Intracerebroventricular injection of interleukin-6 induces thermal hyperalgesia in rats

We assessed the effect of interleukin-6 (IL-6) in the brain on nociception by using the hot-plate test in rats. Recombinant human IL-6 (rhIL-6, 30 pg-300 ng) was microinjected into the lateral cerebroventricle (LCV) and the paw-withdrawal latency was then measured for 60 min after injection. RhIL-6 at 300 pg reduced the paw-withdrawal latency at 15 min after injection. Further increase of rhIL-6 doses to 3, 30 and 300 ng resulted in the decreased paw-withdrawal latency at 15 and 30 min. Although the peak responses observed at 3–300 ng did not differ significantly, the time taken for recovery tended to be longer with increasing doses.
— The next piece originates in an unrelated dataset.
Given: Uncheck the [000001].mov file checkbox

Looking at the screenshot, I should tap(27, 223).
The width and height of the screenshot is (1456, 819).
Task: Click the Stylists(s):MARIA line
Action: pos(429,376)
The rhIL-6 (30 ng)-induced reduction of the paw-withdrawal latency was completely blocked by the co-injection of either Na salicylate (30 ng, LCV) or α-melanocyte stimulating hormone (30 ng, LCV), an anti-cytokine substance. However, it was not affected by the co-injection of IL-1 receptor antagonist (30 ng, LCV) which had been previously shown to be able to block IL-1β-induced hyperalgesia. These findings indicate that IL-6 in the brain induces hyperalgesia by its prostanoids-dependent action in rats. The hyperalgesic action of central IL-6 thus does not appear to depend on the action of IL-1.